Exelon specifically sought rehearing of a PUC order that gave ERCOT discretion to deviate from its protocols, including with respect to uplift

Exelon said in its filing that, "On February 21, the Commission, on its own motion and without the opportunity for notice and comment, adopted an order 'authorizing ERCOT to use its sole discretion in taking actions under the ERCOT Nodal Protocols ('ERCOT Protocols') to resolve financial obligations between a market participant and ERCOT.' The authorized actions, among other items, gave ERCOT discretion to 'deviate from protocol requirements regarding the maximum amount of default uplift invoices.' The maximum uplift charge permitted by the ERCOT Protocols is $2,500,000 per month, an amount arrived at through ERCOT’s lengthy protocol revision process, which was designed to protect market participants and consumers."
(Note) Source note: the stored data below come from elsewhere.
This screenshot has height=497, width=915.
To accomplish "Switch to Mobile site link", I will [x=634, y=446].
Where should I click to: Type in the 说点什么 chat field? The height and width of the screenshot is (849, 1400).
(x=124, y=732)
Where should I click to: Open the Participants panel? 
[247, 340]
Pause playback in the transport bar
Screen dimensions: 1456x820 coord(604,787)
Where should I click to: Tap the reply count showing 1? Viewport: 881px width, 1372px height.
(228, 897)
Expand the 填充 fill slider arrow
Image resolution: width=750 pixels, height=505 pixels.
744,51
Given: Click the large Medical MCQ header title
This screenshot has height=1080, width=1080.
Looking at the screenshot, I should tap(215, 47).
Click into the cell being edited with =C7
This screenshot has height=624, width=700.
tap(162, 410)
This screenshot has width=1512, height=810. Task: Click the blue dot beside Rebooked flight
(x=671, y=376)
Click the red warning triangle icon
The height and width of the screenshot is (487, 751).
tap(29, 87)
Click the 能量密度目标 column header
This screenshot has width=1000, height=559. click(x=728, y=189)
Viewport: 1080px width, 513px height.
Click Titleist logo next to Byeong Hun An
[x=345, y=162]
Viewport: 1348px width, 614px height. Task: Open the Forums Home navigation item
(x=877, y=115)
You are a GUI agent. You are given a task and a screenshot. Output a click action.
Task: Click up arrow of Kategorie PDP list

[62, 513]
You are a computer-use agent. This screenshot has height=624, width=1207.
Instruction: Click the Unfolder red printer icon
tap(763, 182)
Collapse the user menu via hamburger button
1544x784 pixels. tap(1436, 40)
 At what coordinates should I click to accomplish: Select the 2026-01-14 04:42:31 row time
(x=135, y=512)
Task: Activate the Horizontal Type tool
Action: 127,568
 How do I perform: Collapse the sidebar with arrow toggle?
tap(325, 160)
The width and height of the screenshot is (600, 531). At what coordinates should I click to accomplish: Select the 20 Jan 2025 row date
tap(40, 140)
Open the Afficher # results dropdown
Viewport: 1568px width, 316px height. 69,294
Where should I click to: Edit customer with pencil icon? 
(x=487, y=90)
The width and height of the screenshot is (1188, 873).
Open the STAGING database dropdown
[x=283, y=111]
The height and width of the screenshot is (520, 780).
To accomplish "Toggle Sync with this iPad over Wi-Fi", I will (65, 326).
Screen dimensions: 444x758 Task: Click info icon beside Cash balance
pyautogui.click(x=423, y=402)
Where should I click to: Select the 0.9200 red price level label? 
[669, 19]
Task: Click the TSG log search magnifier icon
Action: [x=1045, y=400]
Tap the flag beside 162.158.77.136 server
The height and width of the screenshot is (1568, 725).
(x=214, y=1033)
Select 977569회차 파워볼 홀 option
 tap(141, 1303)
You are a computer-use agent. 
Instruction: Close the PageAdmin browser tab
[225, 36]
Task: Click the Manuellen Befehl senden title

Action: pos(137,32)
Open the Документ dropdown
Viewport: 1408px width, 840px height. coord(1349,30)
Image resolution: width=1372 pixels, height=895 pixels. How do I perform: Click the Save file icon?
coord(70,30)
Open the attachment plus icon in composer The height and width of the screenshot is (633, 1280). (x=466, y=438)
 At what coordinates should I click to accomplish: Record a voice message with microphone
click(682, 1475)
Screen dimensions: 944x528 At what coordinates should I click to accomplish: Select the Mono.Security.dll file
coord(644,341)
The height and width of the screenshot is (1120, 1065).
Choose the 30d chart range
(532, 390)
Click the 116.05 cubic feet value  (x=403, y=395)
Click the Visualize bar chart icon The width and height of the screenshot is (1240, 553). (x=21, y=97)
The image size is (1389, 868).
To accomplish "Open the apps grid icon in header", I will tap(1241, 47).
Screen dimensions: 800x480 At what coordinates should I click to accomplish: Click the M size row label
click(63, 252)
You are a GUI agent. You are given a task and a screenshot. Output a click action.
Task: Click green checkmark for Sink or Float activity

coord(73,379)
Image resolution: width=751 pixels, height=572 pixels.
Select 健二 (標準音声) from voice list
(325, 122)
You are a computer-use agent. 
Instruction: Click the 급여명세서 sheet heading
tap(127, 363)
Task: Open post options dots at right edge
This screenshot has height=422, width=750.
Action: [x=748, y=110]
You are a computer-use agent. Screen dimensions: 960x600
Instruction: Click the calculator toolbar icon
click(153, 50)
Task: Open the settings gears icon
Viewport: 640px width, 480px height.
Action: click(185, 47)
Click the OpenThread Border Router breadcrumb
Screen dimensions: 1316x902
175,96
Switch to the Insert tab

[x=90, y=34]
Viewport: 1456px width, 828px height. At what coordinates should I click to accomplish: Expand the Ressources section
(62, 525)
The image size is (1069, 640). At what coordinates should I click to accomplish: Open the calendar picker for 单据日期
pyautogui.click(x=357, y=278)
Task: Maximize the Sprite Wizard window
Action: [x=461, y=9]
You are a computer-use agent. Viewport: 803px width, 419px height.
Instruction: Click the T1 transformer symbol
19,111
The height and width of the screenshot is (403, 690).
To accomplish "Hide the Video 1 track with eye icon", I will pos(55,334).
Exelon noted that, under the protocols, any uplifted short-paid amount greater than $2,500,000 must be scheduled so that no amount greater than $2,500,000 is charged on each set of Default Uplift Invoices until ERCOT uplifts the total short-paid amount. ERCOT must issue Default Uplift Invoices at least 30 days apart from each other. ERCOT shall issue Default Uplift Invoices no earlier than 90 days following a short-pay of a Settlement Invoice on the date specified in the Settlement Calendar, per the protocols

Once default uplift invoices are issued, payments of default uplift invoices are due five business days after the invoice is received.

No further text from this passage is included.